__Excerpted text__:
-=-=-
The provisions of the Plan providing for the acceleration of the exercise date of stock options and SARs and the lapse of restrictions applicable to restricted stock upon the occurrence of a termination of employment following a Change in Control, and the deemed achievement of Performance Criteria following a Change in Control may be considered as having an anti-takeover effect.

 

Amendment and Termination

 

The Board may at any time amend, suspend or terminate the Plan. The Committee may at any time alter or amend any or all award agreements under the Plan to the extent permitted by law. However, no such action by the Board or by the Committee may impair the rights of participants under outstanding awards without the consent of the participants affected thereby. Further, the Board may not amend the Plan without the approval of the Company’s shareholders to the extent such approval is required by law, agreement or the rules of any exchange upon which the Common Stock is listed.

 

Payment of Taxes

 

The Plan provides that the agreement evidencing an award must contain a provision requiring the withholding of applicable taxes required by law from all amounts paid to the participant in satisfaction of an award. In the case of an award paid in cash, the withholding obligation will be satisfied by withholding the applicable amount and paying the net amount in cash to the participant. In the case of awards paid in shares of Common Stock or other securities of the Company, (i) a participant may satisfy the withholding obligation by paying the amount of any taxes in cash, or (ii) with the approval of the Committee (or, in case of deduction, by the unilateral action of the Committee), shares of Common Stock or other securities may be deducted by the Company from the payment or delivered to the Company by the participant to satisfy the obligation in full or in part, as long as such withholding or delivery of shares of Common Stock or other securities does not violate any applicable laws, rules or regulations of federal, state or local authorities or Company policies. The number of shares or other securities to be deducted or delivered will be determined by reference to the fair market value of such shares or securities on the applicable date.
-=-=-
__Work required__:
Retype the whole excerpt on the stock plan's amendment, termination and tax withholding provisions word for word. The material that comes after this text has no connection to it.

__Exercise data__:
-=-=-
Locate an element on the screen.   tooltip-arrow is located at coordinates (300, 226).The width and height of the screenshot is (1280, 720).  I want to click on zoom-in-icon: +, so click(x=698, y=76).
-=-=-
__Answer to this task__:
The provisions of the Plan providing for the acceleration of the exercise date of stock options and SARs and the lapse of restrictions applicable to restricted stock upon the occurrence of a termination of employment following a Change in Control, and the deemed achievement of Performance Criteria following a Change in Control may be considered as having an anti-takeover effect.

 

Amendment and Termination

 

The Board may at any time amend, suspend or terminate the Plan. The Committee may at any time alter or amend any or all award agreements under the Plan to the extent permitted by law. However, no such action by the Board or by the Committee may impair the rights of participants under outstanding awards without the consent of the participants affected thereby. Further, the Board may not amend the Plan without the approval of the Company’s shareholders to the extent such approval is required by law, agreement or the rules of any exchange upon which the Common Stock is listed.

 

Payment of Taxes

 

The Plan provides that the agreement evidencing an award must contain a provision requiring the withholding of applicable taxes required by law from all amounts paid to the participant in satisfaction of an award. In the case of an award paid in cash, the withholding obligation will be satisfied by withholding the applicable amount and paying the net amount in cash to the participant. In the case of awards paid in shares of Common Stock or other securities of the Company, (i) a participant may satisfy the withholding obligation by paying the amount of any taxes in cash, or (ii) with the approval of the Committee (or, in case of deduction, by the unilateral action of the Committee), shares of Common Stock or other securities may be deducted by the Company from the payment or delivered to the Company by the participant to satisfy the obligation in full or in part, as long as such withholding or delivery of shares of Common Stock or other securities does not violate any applicable laws, rules or regulations of federal, state or local authorities or Company policies. The number of shares or other securities to be deducted or delivered will be determined by reference to the fair market value of such shares or securities on the applicable date.